APPEAL FROM THE SECOND CIRCUIT COURT (CIV. NO. 98-0361(1)
MOON, C.J., LEVINSON, and NAKAYAMA, JJ., INTERMEDIATE COURT OF APPEALS ASSOCIATE JUDGE LIM, ASSIGNED BY REASON OF VACANCY, and ACOBA, J. DISSENTING
ORDER DISMISSING APPEAL
Upon review of the record, it appears that we do not have jurisdiction over Plaintiffs-Appellants Hui Alanui O Makena, Dana Naone Hall, Sierra Club, and Mary Evanson's (the Appellants) appeal. The Appellants could obtain an extension of time to file their notice of appeal pursuant to Rule 4(a)(4)(A) of the Hawai`i Rules of Appellate Procedure (HRAP) only upon a showing of "good cause." "Good cause" for an extension of time to file a notice of appeal exists only where the circumstances necessitating the extension "are beyond the control of the movant[.]" Enos v.

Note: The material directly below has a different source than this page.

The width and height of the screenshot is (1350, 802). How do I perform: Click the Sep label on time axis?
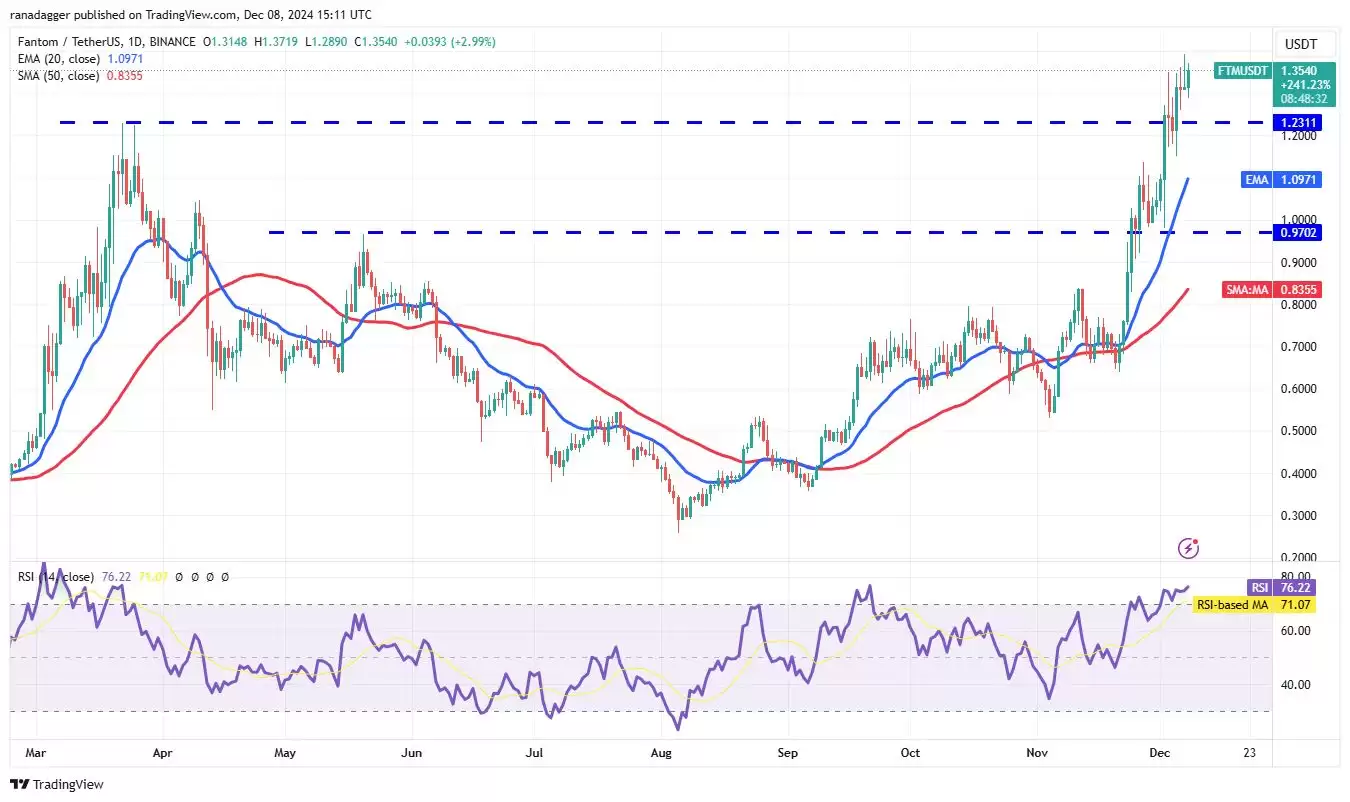coord(787,750)
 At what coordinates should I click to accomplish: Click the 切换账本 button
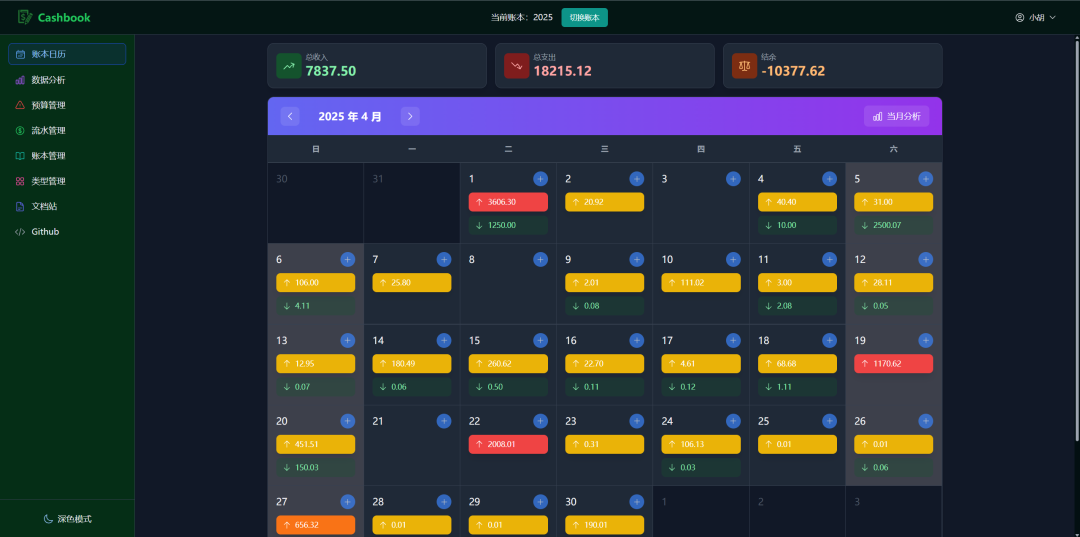(x=584, y=17)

Pacific Transfer Warehouse, Inc., 80 Haw. 345, 351, 910 P.2d 116, 122 (1996). As the intermediate court of appeals noted, parties' ongoing settlement negotiations do not constitute "good cause" for such an extension:
In light of the [supreme court's] ruling that . . . "good cause" requires a cause that is "beyond the movant's control," it must be concluded that (1) a desire for more time to seek settlement before incurring the cost of filing and appeal is not "good cause" for extending the time to file a notice of appeal; and (2) rarely will there be a situation where a motion based on that desire and presented within the first 30 days will be validly granted.

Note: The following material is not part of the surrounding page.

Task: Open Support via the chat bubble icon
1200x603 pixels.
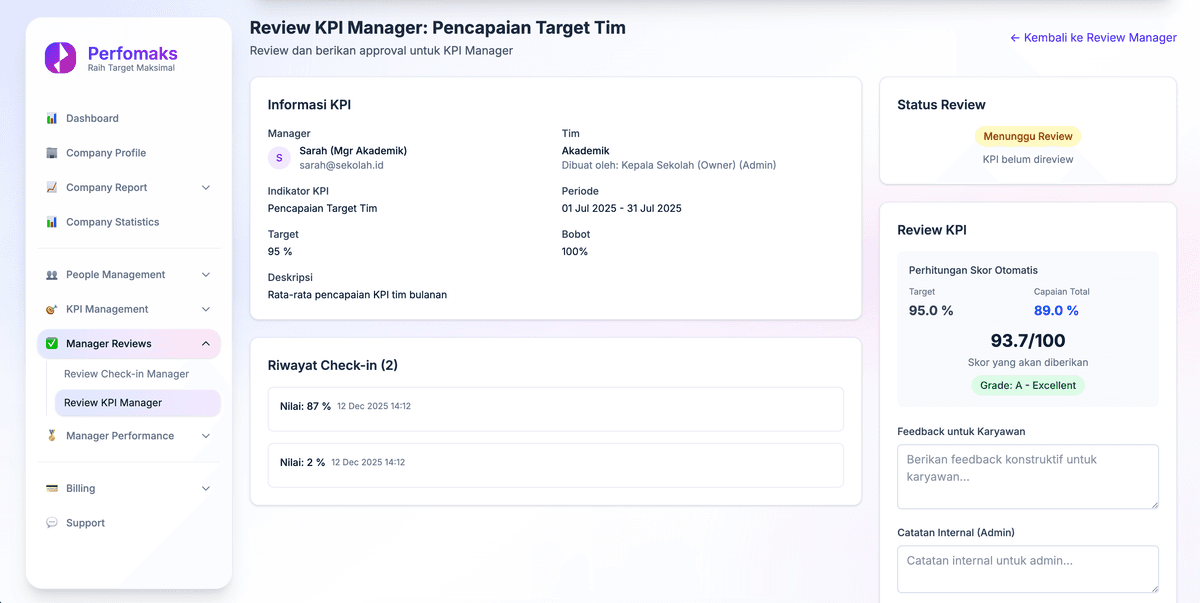Action: pyautogui.click(x=52, y=522)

Hall v. Hall, 96 Haw. 105, 110 n. 3, 26 P.3d 594, 599 n. 3 (App. 2001), affirmed in part, and vacated in part on other grounds, Hall v. Hall, 95 Haw. 318, 319, 22 P.3d 965, 966 (2001). The record shows that the Appellants' reason for requesting an extension of time was the Appellants' desire for more time to negotiate a settlement. These circumstances were within the Appellants' control, and, thus, the Appellants did not show "good cause" for an extension, as HRAP Rule 4(a)(4)(A) required. The circuit court, the Honorable Joel E. August presiding, abused its discretion when it entered the October 28, 2002 order granting the Appellants' ex parte motion for an extension of time to file their notice of appeal. Hall v. Hall, 95 Hawai`i at 319, 22 P.3d at 966 ("[T]he applicable standard of review is the abuse of discretion standard.").

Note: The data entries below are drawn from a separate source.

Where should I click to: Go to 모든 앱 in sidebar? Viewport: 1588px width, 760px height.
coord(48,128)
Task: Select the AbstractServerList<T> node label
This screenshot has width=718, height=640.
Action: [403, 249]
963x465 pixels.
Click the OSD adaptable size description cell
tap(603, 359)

The failure of the Appellants to file a timely notice of appeal is a jurisdictional defect that the parties cannot waive and an appellate court cannot disregard in the exercise of judicial discretion. Bacon v. Karlin, 68 Haw. 648, 650, 727 P.2d 1127, 1129 (1986); HRAP Rule 26(b) ("[N]o court or judge or justice thereof is authorized to change the jurisdictional requirements contained in Rule 4 of [the HRAP]."). Therefore, we lack jurisdiction over this appeal. Accordingly,
IT IS HEREBY ORDERED that this appeal is dismissed for lack of appellate jurisdiction.
I disagree with dismissal.
Enos v. Pacific Transfer Warehouse, Inc., 80 Haw. 345, 351, 910 P.2d 116, 122 (1996), on which the majority relies, involved a prior rule, Hawai`i Rules of Appellate Procedure (HRAP) Rule 4(a)(5). I would apply the term "good cause" as used in the present rule, HRAP Rule 4(a)(4)(A), in light of the plain and ordinary meaning of the term, that is, "`a substantial reason amounting in law to a legal excuse for failing to perform an act required by law[,]'" Miller v. Tanaka, 80 Haw. 358, 363, 910 P.2d 129, 135 (App. 1995) (quoting Black's Law Dictionary 692 (6th ed. 1990)), and give due deference to the discretion exercised by the trial court in granting an extension of time to file an appeal. Doing so, I would not dismiss the appeal. Moreover, we should give "parties an opportunity to litigate claims or defenses on the merits." Shasteen, Inc. v. Hilton Hawaiian Villiage Joint Venture, 79 Haw. 103, 107, 899 P.2d 386, 390 (1995).